(Dataset entries)
···
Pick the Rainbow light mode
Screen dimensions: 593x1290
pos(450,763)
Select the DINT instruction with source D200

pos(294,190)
···
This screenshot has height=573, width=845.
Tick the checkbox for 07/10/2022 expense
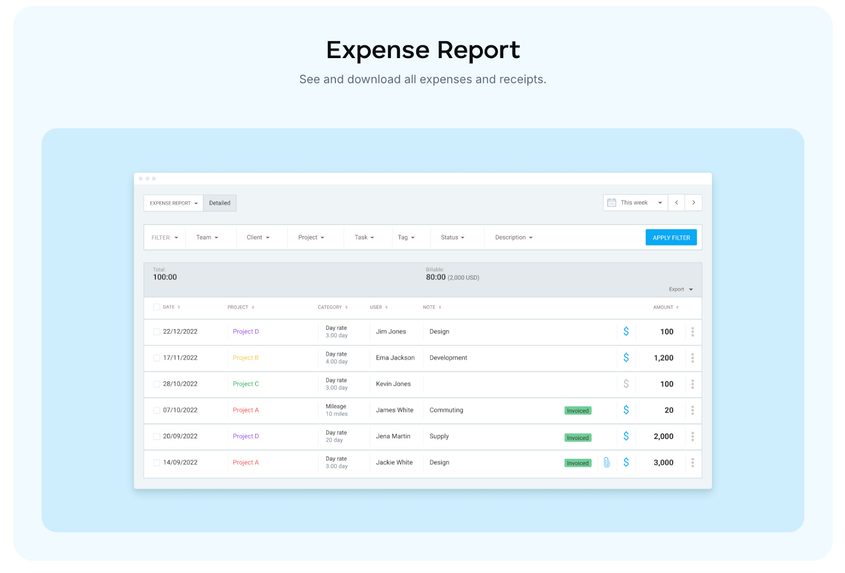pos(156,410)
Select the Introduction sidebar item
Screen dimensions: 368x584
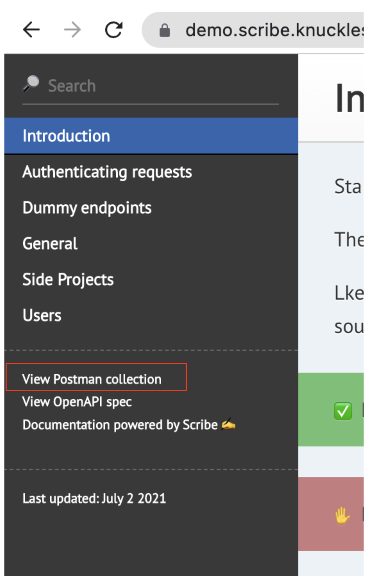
···
ACTIVITY: Using the records above, return word for word the lines that begin at the one containing "Tick the checkbox for 07/10/2022 expense" and end at the one containing "Screen dimensions: 368x584", both of them included and no pictures.

EXPECTED ANSWER:
Tick the checkbox for 07/10/2022 expense
pos(156,410)
Select the Introduction sidebar item
Screen dimensions: 368x584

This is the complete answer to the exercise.